(DATA SECTION):
::::::::

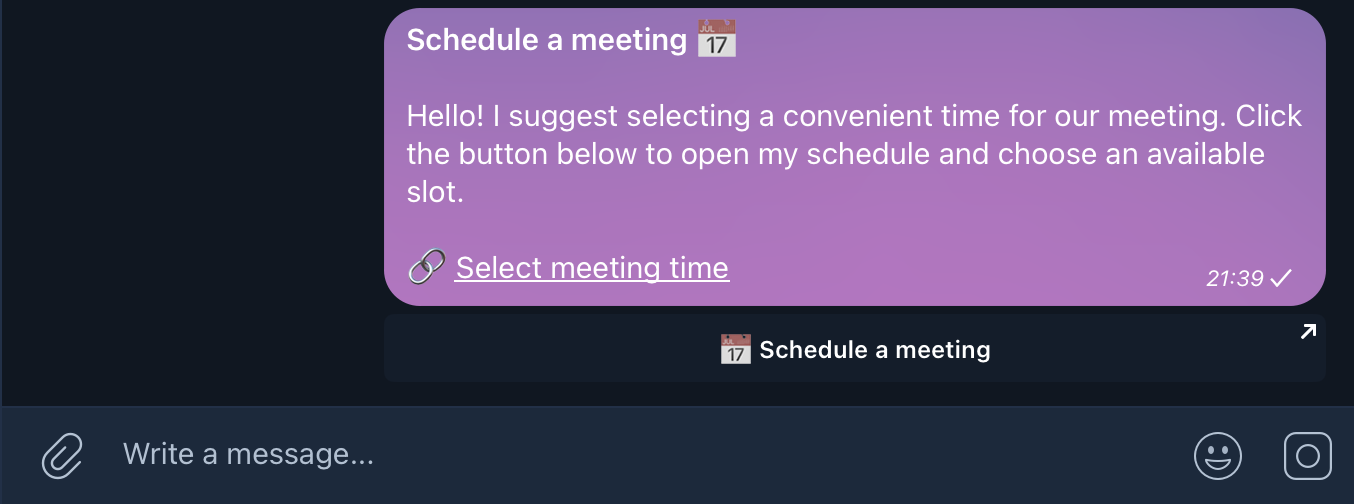1354x504 pixels.
Task: Click the chain link emoji in the message
Action: 426,268
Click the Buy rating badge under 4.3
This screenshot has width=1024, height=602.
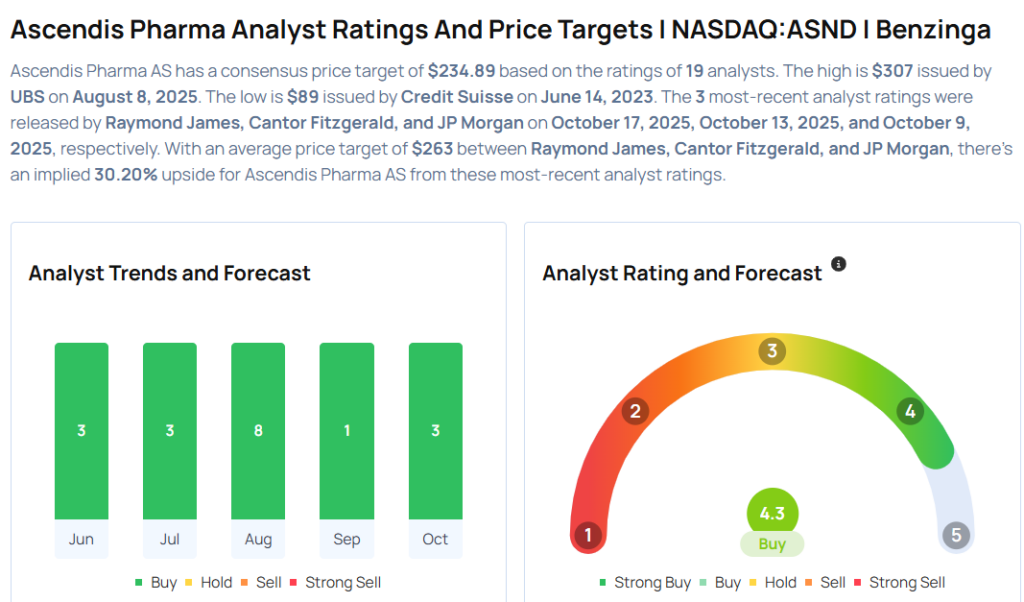tap(772, 544)
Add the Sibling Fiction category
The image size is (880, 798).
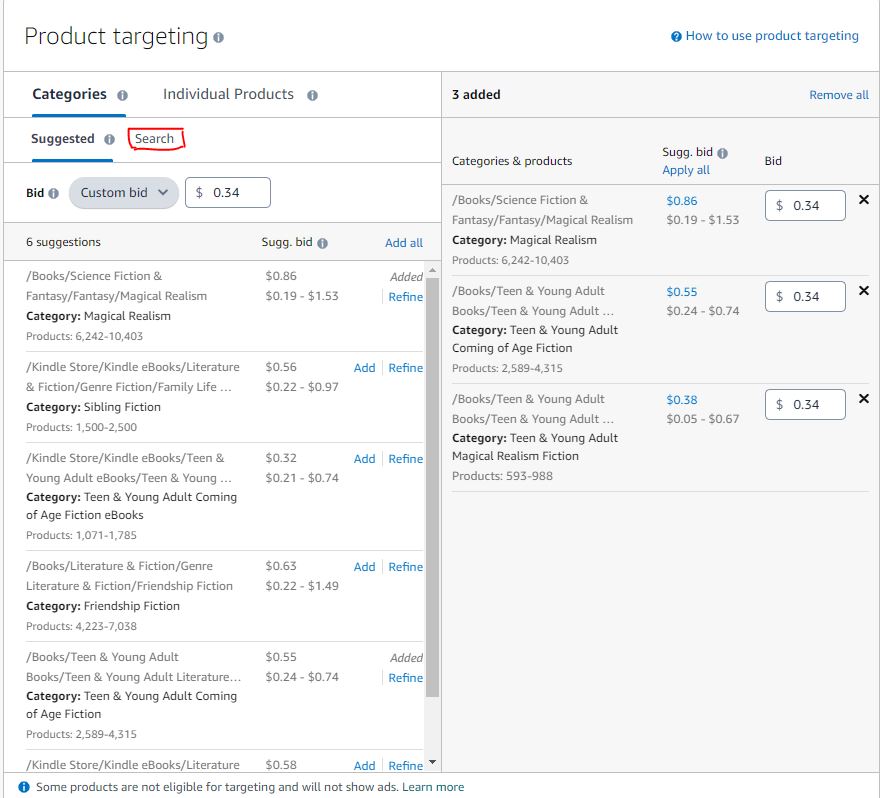(364, 368)
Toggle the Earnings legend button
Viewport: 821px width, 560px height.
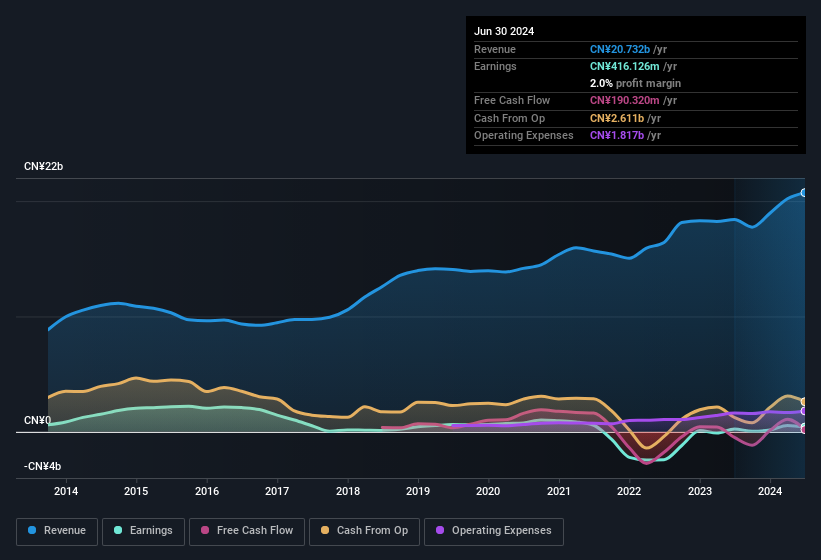tap(143, 531)
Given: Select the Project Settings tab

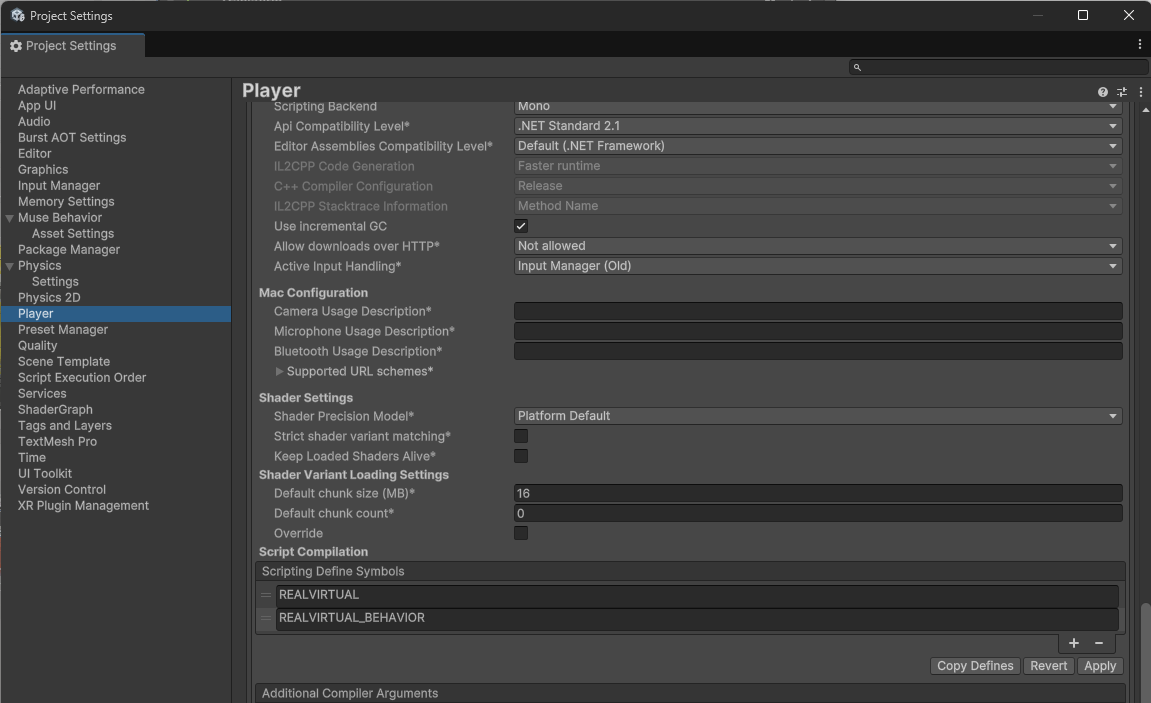Looking at the screenshot, I should [x=72, y=46].
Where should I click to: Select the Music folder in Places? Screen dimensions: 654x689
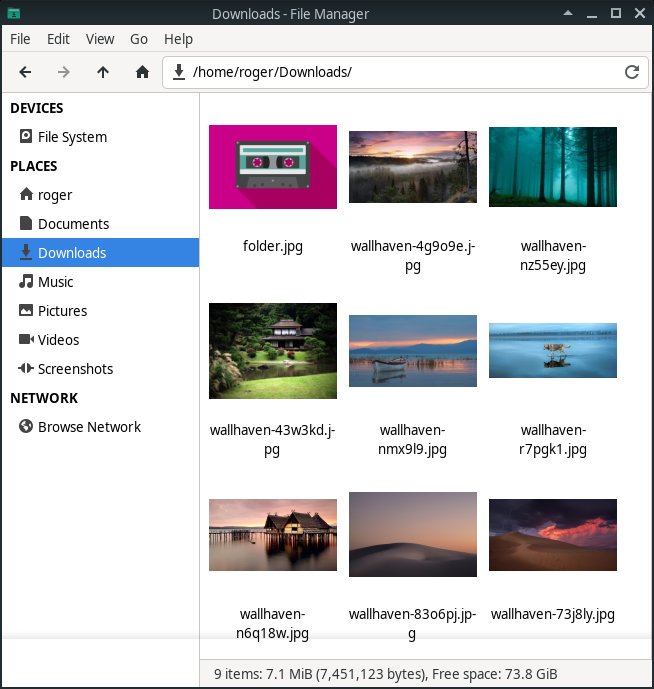click(55, 282)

::::::::

(THE TASK):
Beginning with the line that contains "Given: Select the Project Settings tab" and ending with the last line of the data, transcribe each line exactly; pictures stay out.

(EXERCISE RESULT):
Given: Select the Project Settings tab

Looking at the screenshot, I should [x=72, y=46].
Where should I click to: Select the Music folder in Places? Screen dimensions: 654x689
click(55, 282)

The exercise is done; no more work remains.